• Goal of the exercise: Where the string "beside" occurs in a line of the entries below, copy that line.

(Input material Opens)

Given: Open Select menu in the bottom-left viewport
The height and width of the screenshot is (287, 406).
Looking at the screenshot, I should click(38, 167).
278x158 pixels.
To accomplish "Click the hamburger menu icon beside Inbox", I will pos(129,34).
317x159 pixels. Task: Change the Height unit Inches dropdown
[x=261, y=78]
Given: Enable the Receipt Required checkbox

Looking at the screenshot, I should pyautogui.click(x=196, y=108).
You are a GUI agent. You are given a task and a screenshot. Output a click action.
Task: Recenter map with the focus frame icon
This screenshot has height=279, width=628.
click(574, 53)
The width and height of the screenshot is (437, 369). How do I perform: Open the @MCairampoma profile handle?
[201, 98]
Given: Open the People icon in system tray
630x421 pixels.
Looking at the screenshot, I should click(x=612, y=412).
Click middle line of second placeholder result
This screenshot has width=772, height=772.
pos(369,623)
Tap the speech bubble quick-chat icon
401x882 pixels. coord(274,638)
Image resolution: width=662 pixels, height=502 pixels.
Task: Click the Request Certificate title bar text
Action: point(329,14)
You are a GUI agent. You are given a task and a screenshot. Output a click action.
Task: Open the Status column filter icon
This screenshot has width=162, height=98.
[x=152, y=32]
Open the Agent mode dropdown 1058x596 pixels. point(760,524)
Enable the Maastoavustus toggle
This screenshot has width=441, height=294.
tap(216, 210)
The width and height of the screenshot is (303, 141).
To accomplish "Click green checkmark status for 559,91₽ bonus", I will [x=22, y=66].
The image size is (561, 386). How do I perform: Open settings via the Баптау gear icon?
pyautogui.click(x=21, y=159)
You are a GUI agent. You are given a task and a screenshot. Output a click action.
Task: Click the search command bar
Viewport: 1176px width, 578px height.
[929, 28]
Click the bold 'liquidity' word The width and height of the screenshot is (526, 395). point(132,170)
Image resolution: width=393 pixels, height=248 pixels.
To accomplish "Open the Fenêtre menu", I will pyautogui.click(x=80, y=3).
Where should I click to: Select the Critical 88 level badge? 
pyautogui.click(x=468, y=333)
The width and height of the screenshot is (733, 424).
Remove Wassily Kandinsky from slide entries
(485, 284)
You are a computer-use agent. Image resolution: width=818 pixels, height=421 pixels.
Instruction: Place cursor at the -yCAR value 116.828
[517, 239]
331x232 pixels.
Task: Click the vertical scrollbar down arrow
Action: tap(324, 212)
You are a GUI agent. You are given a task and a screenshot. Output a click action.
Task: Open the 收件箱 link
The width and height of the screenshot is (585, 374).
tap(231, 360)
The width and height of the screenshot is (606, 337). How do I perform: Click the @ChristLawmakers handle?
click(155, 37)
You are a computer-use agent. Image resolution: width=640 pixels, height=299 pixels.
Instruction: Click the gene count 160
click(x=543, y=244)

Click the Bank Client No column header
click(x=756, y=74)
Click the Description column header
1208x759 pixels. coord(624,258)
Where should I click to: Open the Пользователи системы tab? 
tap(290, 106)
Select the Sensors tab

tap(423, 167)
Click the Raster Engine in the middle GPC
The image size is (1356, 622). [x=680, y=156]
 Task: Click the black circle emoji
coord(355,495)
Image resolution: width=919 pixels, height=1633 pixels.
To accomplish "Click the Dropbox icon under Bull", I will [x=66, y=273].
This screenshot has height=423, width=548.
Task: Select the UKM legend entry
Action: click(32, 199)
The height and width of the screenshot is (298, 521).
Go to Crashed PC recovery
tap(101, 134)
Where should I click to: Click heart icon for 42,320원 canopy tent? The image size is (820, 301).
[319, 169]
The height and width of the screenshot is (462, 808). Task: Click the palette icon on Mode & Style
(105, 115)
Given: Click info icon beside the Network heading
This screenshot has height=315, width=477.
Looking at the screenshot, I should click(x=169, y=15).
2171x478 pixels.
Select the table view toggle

(Input material Closes)

• Expected answer:
To accomplish "Click the hamburger menu icon beside Inbox", I will pos(129,34).
Given: Click info icon beside the Network heading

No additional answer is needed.